It is an exciting time to be an igneous petrologist. Many traditional ideas about the evolution of the mantle, melt generation and magma differentiation that you might teach in a BSc level course, are being revised by ongoing research. I'm interested in how ancient and recycled components in the mantle have formed and how they contribute to volcanism at ocean islands and large igneous provinces. I'm also curious about how deeper-derived melts evolve in the crust, and how the petrological dynamics in these so called magma reservoirs influence different eruptions types.
Volatiles and their stable isotopes in volcanic materials are recurring themes of my research. Because of their special type of behavior in geological environments, volatiles can be used to extract unique information about the mantle and magmatic processes that is unaccessible for other classes of elements. My research targets specific isotope systems such as sulfur, boron, oxygen and hydrogen in order to understand how and why the Icelandic mantle is heterogeneous. In the special case of Kverkfjöll, I look at all of these isotopes in a single volcanic system.

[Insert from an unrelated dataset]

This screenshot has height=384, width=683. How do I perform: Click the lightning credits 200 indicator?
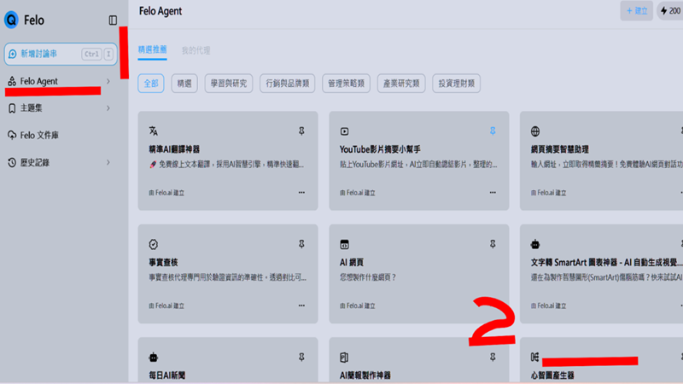[x=669, y=11]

It all boils down to fluids.
I'm unrecoverably interested in the interface between the magmatic and hydrothermal interface. I believe a lot of magic happens, and many answers live in this realm. Magmatic fluids, as they exist near an intrusive body, are very hard to catch. I have studied chlorine isotopes in rhyolites, fluid-rock reactions in ferrocarbonatites and magmatic gases in hydrothermal fluids. I am irredeemably excited about finding magmatic fluids in high-temperature fluid inclusions. I also work on eruptive sulfur outgassing of past and recent eruptions.
What are volatile elements?
In a cosmochemistry, elements are classified as refractory or volatile. Refractory elements (for example Al, Mg, Ti, Ca, Fe, Ni, REEs) have high condensation temperatures and are the first to precipitate out of the cooling (pre-)solar nebula as oxide or silicate minerals or metallic alloys. Volatile elements (for example H, He, C, Na, S, Cl, K, Hg, Pb) are those with low condensation temperatures, that is, elements that remain gaseous above temperatures of c. 1300 K at low pressures. However, this classification is neither intuitive or practical when considering the geochemical behaviour of elements in magmatic environments on Earth. For example, K and Na that are volatile in a cosmochemical sense, are usually rock-forming elements on Earth. For this reason, igneous geochemists classify volatile elements and compounds as those that partition strongly to fluid phases during magmatic processes and tend to be liquids or gases at room temperature and atmospheric pressure. Whenever I talk casually about volatiles, it is in this latter sense.